[Xorp-users] xorp with click and RIP
Robert Joseph Suk
rsuk at ucsc.edu
Tue Dec 11 15:00:44 PST 2007
I upgraded to the CVS versions of both xorp(1.52) and
click(1.6.0) and it solved the problem of using the click
forwarding path.

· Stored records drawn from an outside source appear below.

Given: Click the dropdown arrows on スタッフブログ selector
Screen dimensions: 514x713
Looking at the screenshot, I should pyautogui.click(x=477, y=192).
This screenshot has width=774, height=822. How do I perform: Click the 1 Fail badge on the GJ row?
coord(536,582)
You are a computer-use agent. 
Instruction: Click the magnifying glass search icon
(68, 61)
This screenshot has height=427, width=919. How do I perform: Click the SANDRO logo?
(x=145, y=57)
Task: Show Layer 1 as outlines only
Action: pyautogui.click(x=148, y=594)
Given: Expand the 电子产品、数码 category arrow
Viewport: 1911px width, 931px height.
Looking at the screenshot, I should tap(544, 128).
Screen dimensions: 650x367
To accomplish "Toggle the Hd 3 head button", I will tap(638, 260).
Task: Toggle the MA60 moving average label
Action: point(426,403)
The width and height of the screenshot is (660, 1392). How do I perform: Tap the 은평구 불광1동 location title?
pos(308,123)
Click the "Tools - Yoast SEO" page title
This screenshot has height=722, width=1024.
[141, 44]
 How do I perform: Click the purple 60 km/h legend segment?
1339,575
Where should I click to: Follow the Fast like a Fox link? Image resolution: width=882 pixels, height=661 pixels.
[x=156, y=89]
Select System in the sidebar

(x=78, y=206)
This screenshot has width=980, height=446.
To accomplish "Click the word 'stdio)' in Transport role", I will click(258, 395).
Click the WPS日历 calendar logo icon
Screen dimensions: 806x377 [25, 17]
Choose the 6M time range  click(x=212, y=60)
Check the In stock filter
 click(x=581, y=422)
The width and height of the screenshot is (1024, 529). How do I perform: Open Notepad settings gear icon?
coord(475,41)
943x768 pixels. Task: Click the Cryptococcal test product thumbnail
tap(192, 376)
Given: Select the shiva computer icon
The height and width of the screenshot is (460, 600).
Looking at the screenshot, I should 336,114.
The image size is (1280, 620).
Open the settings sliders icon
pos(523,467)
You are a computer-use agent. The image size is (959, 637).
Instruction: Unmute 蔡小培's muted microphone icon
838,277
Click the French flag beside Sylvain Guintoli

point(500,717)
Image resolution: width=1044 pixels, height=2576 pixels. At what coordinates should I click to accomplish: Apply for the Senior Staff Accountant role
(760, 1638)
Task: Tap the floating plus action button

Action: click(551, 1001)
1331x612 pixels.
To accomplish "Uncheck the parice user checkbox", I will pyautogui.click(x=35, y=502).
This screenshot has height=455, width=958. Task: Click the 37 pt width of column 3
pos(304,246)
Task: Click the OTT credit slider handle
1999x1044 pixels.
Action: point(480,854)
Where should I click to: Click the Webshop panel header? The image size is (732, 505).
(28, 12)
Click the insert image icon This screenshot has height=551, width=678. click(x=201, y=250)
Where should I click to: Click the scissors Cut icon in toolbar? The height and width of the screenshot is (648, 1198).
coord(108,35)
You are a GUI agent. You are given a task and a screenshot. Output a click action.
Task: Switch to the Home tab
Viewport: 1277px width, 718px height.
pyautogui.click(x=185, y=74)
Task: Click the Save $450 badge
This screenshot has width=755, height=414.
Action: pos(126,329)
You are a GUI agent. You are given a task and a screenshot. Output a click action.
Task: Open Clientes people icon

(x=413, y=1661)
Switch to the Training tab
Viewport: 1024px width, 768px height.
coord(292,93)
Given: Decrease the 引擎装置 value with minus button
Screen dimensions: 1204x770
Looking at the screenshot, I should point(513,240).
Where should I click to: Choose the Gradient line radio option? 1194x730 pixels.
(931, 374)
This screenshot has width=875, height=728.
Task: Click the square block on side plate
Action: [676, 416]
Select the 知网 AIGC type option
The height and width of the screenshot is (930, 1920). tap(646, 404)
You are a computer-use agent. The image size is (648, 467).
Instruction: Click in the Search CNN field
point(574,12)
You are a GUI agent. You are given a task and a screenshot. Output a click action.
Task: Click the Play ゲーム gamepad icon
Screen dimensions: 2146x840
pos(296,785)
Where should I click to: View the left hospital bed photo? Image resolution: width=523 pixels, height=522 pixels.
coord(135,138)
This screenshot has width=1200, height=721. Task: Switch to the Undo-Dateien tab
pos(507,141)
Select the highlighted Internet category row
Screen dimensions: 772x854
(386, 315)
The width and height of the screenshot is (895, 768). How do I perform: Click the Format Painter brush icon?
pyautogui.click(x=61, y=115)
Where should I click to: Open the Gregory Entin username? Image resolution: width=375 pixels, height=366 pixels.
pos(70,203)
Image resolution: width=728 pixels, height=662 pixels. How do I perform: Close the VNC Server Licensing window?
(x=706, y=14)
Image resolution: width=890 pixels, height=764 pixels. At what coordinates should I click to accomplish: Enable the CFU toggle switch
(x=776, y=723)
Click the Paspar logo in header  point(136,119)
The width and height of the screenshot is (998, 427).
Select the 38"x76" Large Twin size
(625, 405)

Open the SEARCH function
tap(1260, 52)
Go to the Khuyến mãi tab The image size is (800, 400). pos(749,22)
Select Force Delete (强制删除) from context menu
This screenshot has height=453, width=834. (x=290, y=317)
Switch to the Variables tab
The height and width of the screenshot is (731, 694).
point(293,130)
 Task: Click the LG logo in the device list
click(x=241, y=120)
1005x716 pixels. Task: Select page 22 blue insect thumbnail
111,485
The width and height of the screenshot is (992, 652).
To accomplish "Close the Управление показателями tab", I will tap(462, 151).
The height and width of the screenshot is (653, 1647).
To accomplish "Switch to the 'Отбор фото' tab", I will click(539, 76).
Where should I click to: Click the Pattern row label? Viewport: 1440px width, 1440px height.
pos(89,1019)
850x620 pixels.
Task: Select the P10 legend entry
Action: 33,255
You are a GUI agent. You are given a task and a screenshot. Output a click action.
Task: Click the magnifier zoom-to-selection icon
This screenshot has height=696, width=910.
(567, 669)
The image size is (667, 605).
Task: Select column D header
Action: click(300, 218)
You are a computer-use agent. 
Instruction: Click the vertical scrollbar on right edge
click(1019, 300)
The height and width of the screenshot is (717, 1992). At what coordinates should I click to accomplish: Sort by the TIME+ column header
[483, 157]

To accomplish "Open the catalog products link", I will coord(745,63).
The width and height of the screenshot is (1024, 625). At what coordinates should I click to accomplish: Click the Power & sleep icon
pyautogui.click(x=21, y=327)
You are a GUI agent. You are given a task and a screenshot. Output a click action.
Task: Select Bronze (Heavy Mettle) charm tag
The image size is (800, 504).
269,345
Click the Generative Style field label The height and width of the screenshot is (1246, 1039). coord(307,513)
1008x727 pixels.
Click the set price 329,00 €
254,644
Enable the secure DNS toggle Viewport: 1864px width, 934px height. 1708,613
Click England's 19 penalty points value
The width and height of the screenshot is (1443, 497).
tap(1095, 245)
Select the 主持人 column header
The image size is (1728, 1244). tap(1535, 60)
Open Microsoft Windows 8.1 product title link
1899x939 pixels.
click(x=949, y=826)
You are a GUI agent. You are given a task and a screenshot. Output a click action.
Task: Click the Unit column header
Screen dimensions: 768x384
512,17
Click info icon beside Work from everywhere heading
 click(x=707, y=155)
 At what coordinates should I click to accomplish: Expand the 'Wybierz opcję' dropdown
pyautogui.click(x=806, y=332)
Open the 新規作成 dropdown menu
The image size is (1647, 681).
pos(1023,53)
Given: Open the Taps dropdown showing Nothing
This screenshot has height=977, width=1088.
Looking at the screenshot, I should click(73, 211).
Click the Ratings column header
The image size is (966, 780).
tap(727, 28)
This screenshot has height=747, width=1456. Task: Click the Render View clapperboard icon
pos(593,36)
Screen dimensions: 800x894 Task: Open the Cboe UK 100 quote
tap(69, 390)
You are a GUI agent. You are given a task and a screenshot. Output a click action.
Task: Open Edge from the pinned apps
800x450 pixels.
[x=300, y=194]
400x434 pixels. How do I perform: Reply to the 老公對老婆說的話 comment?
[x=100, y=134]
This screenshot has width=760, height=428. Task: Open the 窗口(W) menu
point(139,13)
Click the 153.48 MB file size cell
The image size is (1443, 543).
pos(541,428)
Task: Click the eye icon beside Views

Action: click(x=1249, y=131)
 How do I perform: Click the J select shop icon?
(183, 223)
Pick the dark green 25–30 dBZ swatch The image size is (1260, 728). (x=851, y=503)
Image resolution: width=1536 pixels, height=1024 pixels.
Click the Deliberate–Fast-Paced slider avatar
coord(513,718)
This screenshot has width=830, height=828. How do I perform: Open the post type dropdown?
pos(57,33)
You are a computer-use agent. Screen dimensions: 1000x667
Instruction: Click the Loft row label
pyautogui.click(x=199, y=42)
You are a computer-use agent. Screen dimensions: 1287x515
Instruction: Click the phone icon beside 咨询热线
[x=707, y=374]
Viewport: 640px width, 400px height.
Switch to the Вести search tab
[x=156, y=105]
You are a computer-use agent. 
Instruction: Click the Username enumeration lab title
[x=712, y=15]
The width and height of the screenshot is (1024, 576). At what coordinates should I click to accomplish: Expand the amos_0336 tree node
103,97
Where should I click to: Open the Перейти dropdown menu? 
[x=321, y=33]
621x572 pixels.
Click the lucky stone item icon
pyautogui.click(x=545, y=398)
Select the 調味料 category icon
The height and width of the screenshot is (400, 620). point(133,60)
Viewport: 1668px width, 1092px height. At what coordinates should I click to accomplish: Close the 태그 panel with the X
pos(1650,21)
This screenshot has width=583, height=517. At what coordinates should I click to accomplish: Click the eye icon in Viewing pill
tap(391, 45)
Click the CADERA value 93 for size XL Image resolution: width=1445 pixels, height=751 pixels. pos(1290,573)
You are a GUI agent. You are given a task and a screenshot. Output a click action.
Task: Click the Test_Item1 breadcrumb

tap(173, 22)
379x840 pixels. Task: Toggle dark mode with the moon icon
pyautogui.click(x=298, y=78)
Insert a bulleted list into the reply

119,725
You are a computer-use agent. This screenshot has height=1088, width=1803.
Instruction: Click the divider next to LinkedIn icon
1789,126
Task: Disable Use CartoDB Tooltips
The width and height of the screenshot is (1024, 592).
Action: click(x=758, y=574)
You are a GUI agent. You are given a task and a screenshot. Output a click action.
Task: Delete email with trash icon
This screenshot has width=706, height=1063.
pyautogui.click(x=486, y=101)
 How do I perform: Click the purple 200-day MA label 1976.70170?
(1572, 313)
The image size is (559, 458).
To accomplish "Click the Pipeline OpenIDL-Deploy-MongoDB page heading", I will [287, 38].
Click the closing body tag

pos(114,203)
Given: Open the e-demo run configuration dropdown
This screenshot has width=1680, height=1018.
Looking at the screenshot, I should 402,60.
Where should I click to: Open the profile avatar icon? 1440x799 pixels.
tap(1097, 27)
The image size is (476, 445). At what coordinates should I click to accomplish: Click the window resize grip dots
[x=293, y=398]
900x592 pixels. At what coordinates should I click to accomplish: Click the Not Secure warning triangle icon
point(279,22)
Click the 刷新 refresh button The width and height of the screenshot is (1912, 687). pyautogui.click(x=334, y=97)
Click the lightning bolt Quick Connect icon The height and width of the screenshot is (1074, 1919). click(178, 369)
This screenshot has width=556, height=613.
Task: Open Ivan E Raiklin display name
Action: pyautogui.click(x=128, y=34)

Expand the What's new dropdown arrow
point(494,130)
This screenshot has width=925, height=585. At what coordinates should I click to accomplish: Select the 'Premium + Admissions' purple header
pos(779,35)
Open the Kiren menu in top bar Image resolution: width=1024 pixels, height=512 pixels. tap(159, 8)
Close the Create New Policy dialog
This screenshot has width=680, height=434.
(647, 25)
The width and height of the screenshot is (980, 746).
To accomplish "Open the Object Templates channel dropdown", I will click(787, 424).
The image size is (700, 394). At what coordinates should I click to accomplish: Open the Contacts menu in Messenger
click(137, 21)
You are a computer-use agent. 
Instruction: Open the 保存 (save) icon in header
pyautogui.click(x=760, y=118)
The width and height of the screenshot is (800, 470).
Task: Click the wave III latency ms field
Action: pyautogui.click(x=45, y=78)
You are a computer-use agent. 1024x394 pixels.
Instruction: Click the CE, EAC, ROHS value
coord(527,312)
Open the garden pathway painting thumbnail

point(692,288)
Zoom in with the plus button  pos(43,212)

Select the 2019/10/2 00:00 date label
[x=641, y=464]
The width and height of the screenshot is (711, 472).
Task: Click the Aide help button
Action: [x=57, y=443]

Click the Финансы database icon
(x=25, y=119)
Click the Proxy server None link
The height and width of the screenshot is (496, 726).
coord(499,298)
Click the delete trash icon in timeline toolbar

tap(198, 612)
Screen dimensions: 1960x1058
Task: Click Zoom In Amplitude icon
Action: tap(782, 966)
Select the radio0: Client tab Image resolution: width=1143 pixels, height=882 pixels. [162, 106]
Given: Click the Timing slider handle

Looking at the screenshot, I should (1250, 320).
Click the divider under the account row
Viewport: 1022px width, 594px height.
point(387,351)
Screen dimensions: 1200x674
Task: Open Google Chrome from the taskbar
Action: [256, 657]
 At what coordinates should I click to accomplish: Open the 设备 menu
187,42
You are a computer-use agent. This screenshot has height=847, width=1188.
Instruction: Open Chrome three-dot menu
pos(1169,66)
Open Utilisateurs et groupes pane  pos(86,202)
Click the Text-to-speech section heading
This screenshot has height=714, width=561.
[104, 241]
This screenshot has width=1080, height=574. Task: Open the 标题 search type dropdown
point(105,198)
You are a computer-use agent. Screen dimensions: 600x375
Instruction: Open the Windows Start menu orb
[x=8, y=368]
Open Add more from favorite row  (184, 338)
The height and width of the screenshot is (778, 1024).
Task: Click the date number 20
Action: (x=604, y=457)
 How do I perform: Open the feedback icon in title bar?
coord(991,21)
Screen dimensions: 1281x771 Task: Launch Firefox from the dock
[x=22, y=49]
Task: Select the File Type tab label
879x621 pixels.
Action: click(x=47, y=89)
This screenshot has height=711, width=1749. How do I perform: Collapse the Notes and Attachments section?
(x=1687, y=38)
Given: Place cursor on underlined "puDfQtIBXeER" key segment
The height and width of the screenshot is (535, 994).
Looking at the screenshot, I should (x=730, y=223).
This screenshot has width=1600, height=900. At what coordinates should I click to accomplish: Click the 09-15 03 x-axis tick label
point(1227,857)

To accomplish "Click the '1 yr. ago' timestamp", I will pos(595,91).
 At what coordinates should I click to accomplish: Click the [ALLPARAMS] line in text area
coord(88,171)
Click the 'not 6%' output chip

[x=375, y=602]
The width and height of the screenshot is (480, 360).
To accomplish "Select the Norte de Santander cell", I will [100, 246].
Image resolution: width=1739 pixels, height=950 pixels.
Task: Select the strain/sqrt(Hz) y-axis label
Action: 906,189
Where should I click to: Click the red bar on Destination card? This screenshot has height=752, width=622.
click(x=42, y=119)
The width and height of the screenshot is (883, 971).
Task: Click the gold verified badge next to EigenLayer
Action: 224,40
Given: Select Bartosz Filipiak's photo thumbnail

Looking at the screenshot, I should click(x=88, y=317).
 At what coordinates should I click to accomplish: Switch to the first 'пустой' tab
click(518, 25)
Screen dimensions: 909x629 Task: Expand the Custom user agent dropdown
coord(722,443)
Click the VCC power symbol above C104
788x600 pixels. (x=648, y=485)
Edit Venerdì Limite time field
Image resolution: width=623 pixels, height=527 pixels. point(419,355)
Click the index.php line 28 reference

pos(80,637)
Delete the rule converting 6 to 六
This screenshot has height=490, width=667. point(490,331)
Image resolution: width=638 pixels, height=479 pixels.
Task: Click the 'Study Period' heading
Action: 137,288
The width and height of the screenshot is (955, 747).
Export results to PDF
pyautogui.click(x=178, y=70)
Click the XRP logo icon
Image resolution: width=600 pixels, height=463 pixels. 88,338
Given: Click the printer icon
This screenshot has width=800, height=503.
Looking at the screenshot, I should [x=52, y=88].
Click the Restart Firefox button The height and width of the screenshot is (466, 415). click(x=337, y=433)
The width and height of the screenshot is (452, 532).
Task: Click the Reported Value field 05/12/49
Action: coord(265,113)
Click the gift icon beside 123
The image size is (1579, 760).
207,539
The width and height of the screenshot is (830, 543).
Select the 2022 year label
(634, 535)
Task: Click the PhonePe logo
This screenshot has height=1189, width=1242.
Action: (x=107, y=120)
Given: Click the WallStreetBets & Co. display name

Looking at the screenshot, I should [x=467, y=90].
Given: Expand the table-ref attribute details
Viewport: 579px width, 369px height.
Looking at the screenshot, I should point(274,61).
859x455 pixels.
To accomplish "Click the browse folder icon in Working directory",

My hardware is set up as follows:
PC2--PC3--PC4
PC2: xl0: 10.0.1.22, xl1: 10.0.2.22
PC3: xl0: 10.0.2.33, xl1: 10.0.3.33
PC4: xl0: 10.0.3.44, xl1: 10.0.4.44
The click forwarding path works fine, and RIP runs just
fine in userspace, but XORP routes are not being added to
click.
Below is my xorp config:
PC3# cat xorpclick_pc3.boot
interfaces{
restore-original-config-on-shutdown: false
interface xl0 {
description: "from 10.0.2"
disable: false
vif xl0 {
disable: false
address 10.0.2.33 {
prefix-length: 24
broadcast: 10.0.2.255
disable: false
}
}
}
interface xl1 {
description: "to 10.0.3"
disable: false
vif xl1 {
disable: false
address 10.0.3.33 {
prefix-length: 24
broadcast: 10.0.3.255
disable: false
}
}
}
} /* </interfaces> */
fea{
unicast-forwarding4 {
disable: false
}
unicast-forwarding6 {
disable: true
}
click {
disable: false
duplicate-routes-to-kernel: true
kernel-click{
disable: true
}
user-click{
disable: false
command-file:
"/usr/local/bin/click"
command-extra-arguments: "-R"
command-execute-on-startup: true
startup-config-file:
"/usr/local/xorp/iprouter_auto.click"
user-click-config-generator-file:
"/usr/local/fea/xorp_fea_click_config_generator"
}
}
} /* </fea> */
policy {
/*Describe connected routes for redistribution*/
policy-statement connected {
term export {
from {
protocol: "connected"
}
}
}
}
protocols {
static{
route 224.0.0.0/4{
next-hop: 10.0.2.22
metric: 1
}
}
rip {
export: "connected"
/*run on both interfaces*/
interface xl0 {
vif xl0 {
address 10.0.2.33 {
disable: false
}
}
}
interface xl1 {
vif xl1 {
address 10.0.3.33 {
disable: false
}
}
}
} /* </rip> */
} /* </protocols>*/
And here is my click_config_generator:
*note, this is the same click config as
iprouter_auto.click in my xorp config.
PC3# cat xorp_fea_click_config_generator
printf("
// Generated by make-ip-conf.pl
// xl0 10.0.2.33 00:01:02:42:20:EC
// xl1 10.0.3.33 00:01:02:3E:4E:3A
// Shared IP input path and routing table
ip :: Strip(14)
-> good_header :: CheckIPHeader(INTERFACES
10.0.2.33/255.255.255.0 10.0.3.33/255.255.255.0)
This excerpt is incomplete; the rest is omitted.